Enquanto isso, Tadeu já se movimenta como alguém que quer subir de patamar. Apareceu mais ao lado de Wilson e começa a se apresentar como um projeto alternativo e com vistas próprias. A chave de tudo é simples. Se Wilson sair para disputar o Senado, Tadeu vira governador e passa a controlar máquina, orçamento e agenda. E quando alguém assume o governo, dificilmente aceita voltar a ser apenas coadjuvante.
David tenta marcar território. Tadeu tenta mostrar independência. Wilson administra o conflito em silêncio. E é nesse tripé que 2026 começa a ser desenhado.
Nos bastidores, a federação União Progressista se tornou um novo centro de gravidade na sucessão estadual. Quem controla essa federação controla tempo de TV, fundo partidário, alianças e principalmente a narrativa de um projeto político robusto para 2026. O vice-governador parece ter compreendido o timing.
O silêncio de Wilson não é neutralidade. É prudência. Ele está testando duas coisas ao mesmo tempo: se David ainda tem força para se impor como candidato natural do grupo e se Tadeu tem musculatura para virar o sucessor sem precisar pedir licença.

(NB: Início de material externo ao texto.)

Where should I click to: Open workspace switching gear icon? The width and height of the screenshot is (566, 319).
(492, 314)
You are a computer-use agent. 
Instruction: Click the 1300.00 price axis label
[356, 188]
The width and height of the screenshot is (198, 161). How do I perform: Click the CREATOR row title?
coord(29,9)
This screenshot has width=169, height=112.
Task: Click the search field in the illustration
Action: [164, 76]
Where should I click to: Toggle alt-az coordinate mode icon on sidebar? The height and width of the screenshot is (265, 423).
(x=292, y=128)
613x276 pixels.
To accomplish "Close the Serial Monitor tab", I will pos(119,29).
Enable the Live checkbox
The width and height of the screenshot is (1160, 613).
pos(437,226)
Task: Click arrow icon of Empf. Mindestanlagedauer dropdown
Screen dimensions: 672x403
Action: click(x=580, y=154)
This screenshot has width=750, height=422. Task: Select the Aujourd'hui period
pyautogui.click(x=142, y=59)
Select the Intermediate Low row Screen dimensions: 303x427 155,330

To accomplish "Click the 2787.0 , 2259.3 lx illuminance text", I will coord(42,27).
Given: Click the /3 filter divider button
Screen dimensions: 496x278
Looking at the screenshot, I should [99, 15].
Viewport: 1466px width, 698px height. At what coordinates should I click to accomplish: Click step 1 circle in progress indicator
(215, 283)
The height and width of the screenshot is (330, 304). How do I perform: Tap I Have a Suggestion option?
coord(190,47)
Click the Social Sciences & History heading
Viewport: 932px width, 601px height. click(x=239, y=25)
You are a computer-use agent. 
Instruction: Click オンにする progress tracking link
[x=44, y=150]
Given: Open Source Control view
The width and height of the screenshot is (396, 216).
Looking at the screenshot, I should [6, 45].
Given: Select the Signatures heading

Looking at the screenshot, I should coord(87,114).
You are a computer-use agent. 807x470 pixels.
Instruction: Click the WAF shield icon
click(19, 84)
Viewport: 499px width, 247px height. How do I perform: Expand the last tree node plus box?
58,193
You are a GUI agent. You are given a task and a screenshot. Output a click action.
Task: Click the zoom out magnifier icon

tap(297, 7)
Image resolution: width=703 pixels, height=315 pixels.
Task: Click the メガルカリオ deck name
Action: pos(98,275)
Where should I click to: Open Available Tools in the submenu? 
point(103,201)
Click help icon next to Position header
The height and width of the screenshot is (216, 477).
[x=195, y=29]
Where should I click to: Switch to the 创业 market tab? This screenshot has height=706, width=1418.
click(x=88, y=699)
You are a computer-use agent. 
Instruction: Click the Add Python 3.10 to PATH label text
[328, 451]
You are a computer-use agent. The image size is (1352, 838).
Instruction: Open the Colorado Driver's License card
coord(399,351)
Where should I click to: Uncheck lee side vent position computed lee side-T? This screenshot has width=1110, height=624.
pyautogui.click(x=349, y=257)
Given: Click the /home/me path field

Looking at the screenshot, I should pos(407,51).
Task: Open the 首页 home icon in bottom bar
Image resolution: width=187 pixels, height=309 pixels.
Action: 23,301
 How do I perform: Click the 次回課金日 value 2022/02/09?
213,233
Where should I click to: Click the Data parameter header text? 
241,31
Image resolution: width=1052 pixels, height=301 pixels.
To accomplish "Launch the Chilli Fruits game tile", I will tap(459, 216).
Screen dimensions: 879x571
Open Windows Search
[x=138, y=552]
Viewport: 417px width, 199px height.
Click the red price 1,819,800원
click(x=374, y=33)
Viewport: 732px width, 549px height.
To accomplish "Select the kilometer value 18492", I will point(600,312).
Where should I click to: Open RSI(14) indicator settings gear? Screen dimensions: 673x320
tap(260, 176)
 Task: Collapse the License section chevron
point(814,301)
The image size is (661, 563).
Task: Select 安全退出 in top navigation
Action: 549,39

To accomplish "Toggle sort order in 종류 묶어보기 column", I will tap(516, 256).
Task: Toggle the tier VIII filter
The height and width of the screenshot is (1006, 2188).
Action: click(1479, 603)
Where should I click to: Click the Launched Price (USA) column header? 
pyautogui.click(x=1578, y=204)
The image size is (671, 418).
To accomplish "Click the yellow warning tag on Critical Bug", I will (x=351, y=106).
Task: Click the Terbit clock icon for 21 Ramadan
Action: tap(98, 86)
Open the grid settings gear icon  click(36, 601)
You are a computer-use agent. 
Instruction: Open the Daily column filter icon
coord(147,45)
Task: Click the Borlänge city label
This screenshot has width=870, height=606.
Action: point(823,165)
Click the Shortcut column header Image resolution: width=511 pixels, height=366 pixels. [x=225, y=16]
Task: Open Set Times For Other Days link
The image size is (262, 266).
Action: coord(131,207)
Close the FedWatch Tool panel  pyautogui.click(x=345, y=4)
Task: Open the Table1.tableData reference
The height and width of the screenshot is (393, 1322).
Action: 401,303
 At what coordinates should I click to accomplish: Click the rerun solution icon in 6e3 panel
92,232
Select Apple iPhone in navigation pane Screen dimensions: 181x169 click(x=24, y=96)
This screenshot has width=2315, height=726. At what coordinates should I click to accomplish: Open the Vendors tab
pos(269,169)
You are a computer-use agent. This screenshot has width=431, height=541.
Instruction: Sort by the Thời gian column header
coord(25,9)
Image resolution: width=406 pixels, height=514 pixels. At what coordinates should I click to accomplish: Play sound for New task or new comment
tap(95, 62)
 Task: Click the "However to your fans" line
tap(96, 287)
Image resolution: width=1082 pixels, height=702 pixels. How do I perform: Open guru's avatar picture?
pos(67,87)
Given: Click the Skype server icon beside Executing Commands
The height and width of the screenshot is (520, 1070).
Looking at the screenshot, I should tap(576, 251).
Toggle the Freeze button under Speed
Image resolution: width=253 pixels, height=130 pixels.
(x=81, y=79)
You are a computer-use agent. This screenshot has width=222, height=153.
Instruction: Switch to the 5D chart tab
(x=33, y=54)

E tem um detalhe que pouca gente comenta com clareza. David Almeida, mesmo Prefeito de Manaus, não controla a máquina estadual. Quem vai controlar, em breve, é Tadeu. Isso muda tudo, inclusive o comportamento dos aliados.
Na prática, o que começa a acontecer agora é o movimento silencioso de migração de lealdade. Aliados que hoje juram fidelidade a David devem começar a bater na porta de Tadeu, não por amor político, mas porque a política segue a caneta.
Outra leitura importante é Renato Júnior. Ele está discreto porque foi orientado a não crescer demais nesse período. Se Renato aparece demais, vira incômodo para David e vira ameaça indireta para Tadeu. Então o combinado é: postura baixa, sem holofote, para não gerar turbulência. E o cenário mais provável, que ninguém vai dizer publicamente agora, é este: Wilson quer um sucessor sob controle, e Tadeu é mais controlável do que David. David tem projeto próprio, é imprevisível, tem base em Manaus e pode virar um concorrente estadual fora da linha. Tadeu, até aqui, é visto como alguém mais institucional e mais fácil de enquadrar dentro do grupo. Ou seja, o “racha” ainda não aconteceu oficialmente, mas a sucessão já está em curso.
O jogo real não é Tadeu contra David. O jogo real é quem vai ser o candidato do sistema quando Wilson sair do cargo. E nesse momento, o relógio trabalha a favor de Tadeu. Porque quando ele sentar na cadeira de governador, a política do Amazonas vai começar a se reorganizar em torno dele, mesmo que todo mundo continue dizendo em público que está tudo bem.